Earlier this month the non-partisan Lewin Group released an analysis of the Rhode Island Medicaid program’s global compact waiver.  The waiver, approved by the Bush Administration in January 2009, attempts to reduce expenses by giving the state the flexibility to improve the quality of care.  The Rhode Island waiver focuses on promoting home-and-community-based services as a more affordable (and more desirable) alternative to nursing homes, on improving access to primary care through managed care enrollment, and on other similar methods to provide quality care at better cost.  And the Lewin report proves that the waiver resulted in numerous successes:

  • Shifting nursing home services into the community saved $35.7 million during the three-year study period;
  • More accurate rate setting in nursing homes saved an additional $15 million in Fiscal Year 2010 alone;
  • Better care management for adults with disabilities and special needs children saved between $4.5 and $11.9 million; and
  • Enrollment in managed care significantly increased the access of adults with disabilities to physician services.

Lewin’s final conclusion:

The GW [Global Waiver] initiatives and budget actions taken by Rhode Island had a positive impact on controlling Medicaid expenditures.  The actions taken to re-balance the LTC system appear to have generated significant savings according to our estimates.   The mandatory enrollment of disabled members in care management program reduced expenditures for this population while at the same time generally resulting in improved access to physician services.  Continuing the GW initiatives already undertaken by the state and implementing the additional initiatives included in the GW will result in significant savings for the Rhode Island Medicaid program in future years.
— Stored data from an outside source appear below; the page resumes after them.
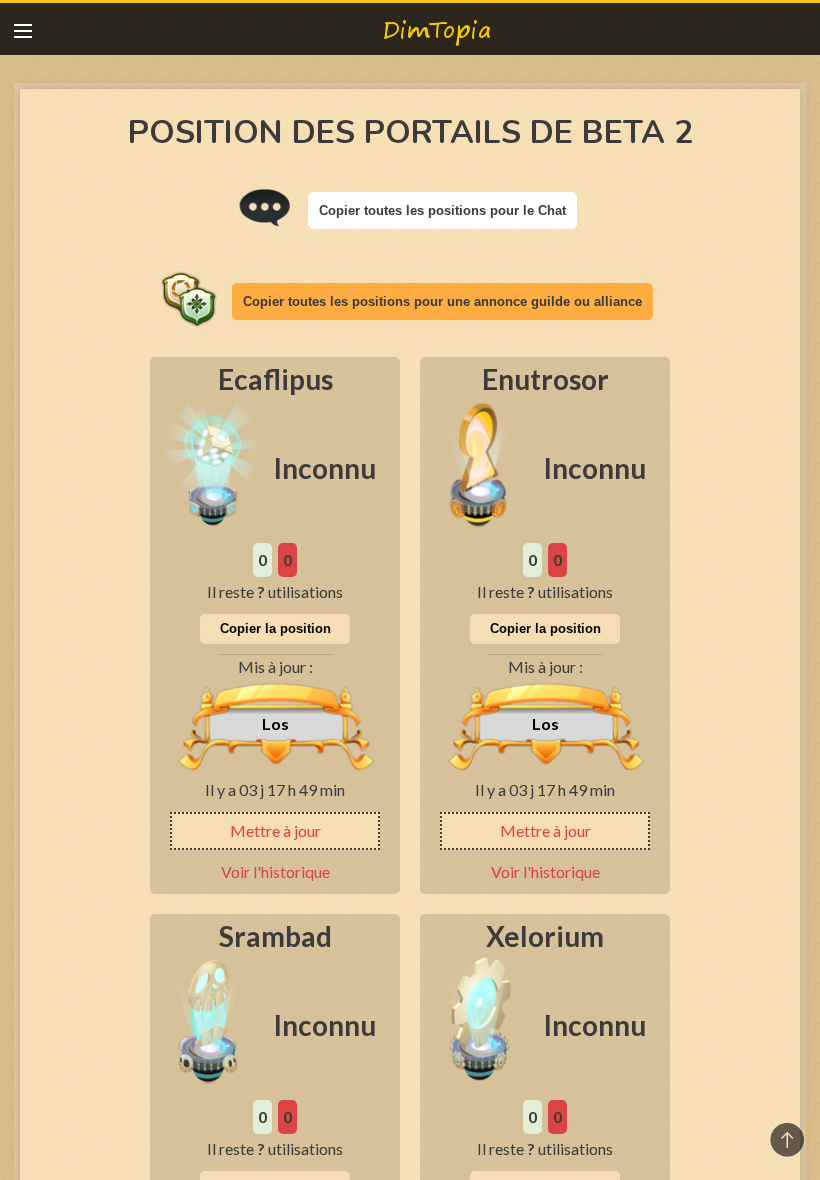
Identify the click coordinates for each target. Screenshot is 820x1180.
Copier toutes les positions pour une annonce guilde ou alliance (442, 301)
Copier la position (275, 628)
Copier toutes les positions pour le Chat (442, 210)
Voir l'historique (275, 871)
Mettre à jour (275, 830)
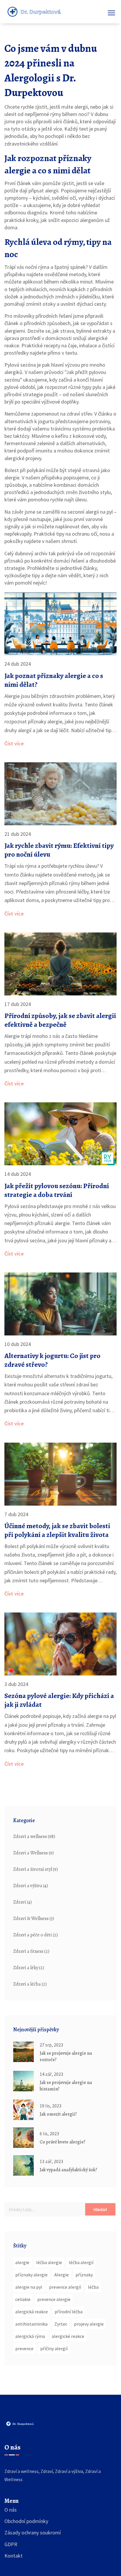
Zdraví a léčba (30, 1984)
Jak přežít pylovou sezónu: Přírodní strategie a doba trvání (56, 1190)
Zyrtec (60, 2324)
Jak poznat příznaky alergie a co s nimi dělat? (53, 680)
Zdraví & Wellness (33, 1918)
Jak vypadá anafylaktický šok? (68, 2170)
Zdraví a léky (28, 1968)
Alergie (61, 2275)
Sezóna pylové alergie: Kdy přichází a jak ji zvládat (59, 1700)
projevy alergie (89, 2324)
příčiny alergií (54, 2348)
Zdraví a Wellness (33, 1853)
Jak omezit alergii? (58, 2114)
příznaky (84, 2275)
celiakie (23, 2299)
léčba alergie (49, 2262)
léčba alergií (81, 2262)
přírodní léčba (69, 2311)
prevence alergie (53, 2299)
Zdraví (22, 1902)
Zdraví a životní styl (35, 1869)
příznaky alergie (31, 2275)
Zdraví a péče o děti (35, 1935)
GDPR (10, 2544)
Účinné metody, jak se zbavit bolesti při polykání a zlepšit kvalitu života (57, 1530)
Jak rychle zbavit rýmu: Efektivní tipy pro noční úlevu (59, 850)
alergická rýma (30, 2336)
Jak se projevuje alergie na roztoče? (66, 2056)
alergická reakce (31, 2311)
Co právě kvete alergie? (62, 2142)
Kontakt (13, 2555)
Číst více (14, 743)
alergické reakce (68, 2336)
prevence (24, 2348)
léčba (93, 2287)
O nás (10, 2509)
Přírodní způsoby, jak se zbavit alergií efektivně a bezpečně (60, 1020)
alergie (22, 2262)
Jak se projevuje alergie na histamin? (66, 2085)
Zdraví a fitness (31, 1951)
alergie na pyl (28, 2287)
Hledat (100, 2209)
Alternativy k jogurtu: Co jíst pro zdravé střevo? (52, 1360)
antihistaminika (31, 2324)
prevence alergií (65, 2287)
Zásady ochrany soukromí (32, 2532)
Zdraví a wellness (34, 1836)
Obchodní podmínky (26, 2521)
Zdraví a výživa (30, 1886)
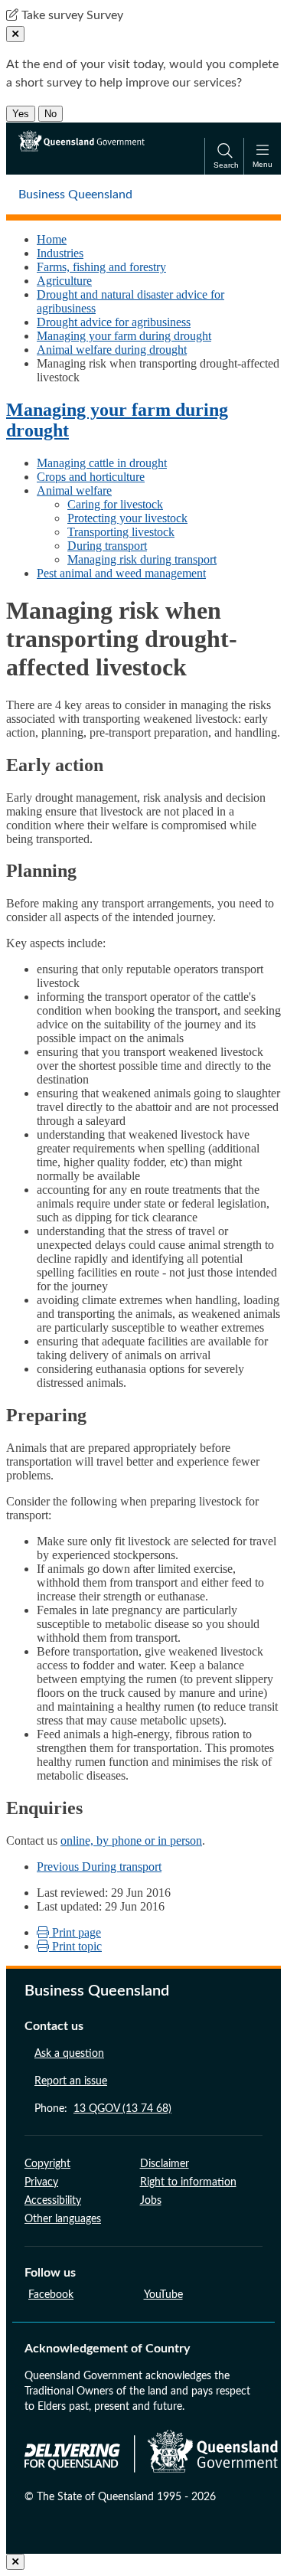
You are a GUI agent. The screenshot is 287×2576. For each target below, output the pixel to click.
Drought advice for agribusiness (114, 322)
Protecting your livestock (127, 518)
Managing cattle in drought (102, 462)
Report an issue (70, 2081)
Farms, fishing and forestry (101, 266)
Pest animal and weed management (121, 573)
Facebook (50, 2295)
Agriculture (64, 280)
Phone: (102, 2109)
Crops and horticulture (91, 476)
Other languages (62, 2219)
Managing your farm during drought (124, 335)
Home (52, 239)
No (50, 113)
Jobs (150, 2200)
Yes (20, 113)
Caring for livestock (115, 504)
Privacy (41, 2182)
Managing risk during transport (142, 559)
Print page (75, 1932)
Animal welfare (74, 490)
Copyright (47, 2164)
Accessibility (52, 2200)
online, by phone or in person (131, 1840)
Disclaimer (164, 2164)
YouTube (163, 2295)
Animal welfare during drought (112, 349)
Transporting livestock (120, 531)
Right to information (188, 2182)
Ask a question (69, 2053)
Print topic (75, 1946)
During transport (107, 545)
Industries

All this progress comes despite the Obama Administration’s efforts, not because of them.  Pages 14-15 of the Lewin report note that maintenance of effort mandates imposed in Obamacare and the “stimulus” prevented Rhode Island from imposing modest premiums on some beneficiaries, even though the approved waiver was supposed to give the state that flexibility.

And therein lies the problem.  While flexibility would allow innovative solutions like Rhode Island’s to take fruit, Washington is imposing new requirements on states instead.  At a time when states face budget deficits totaling a collective $175 billion, Obamacare is imposing new unfunded mandates of at least $118 billion.

In many states, Medicaid is a fundamentally broken – and fiscally unsustainable – program.  Unfortunately, Obamacare not only did not fix Medicaid’s woes, it is actively impeding states’ ability to fix their own programs using new and  innovative solutions.  It’s one more reason why Obamacare is the furthest thing from “reform.”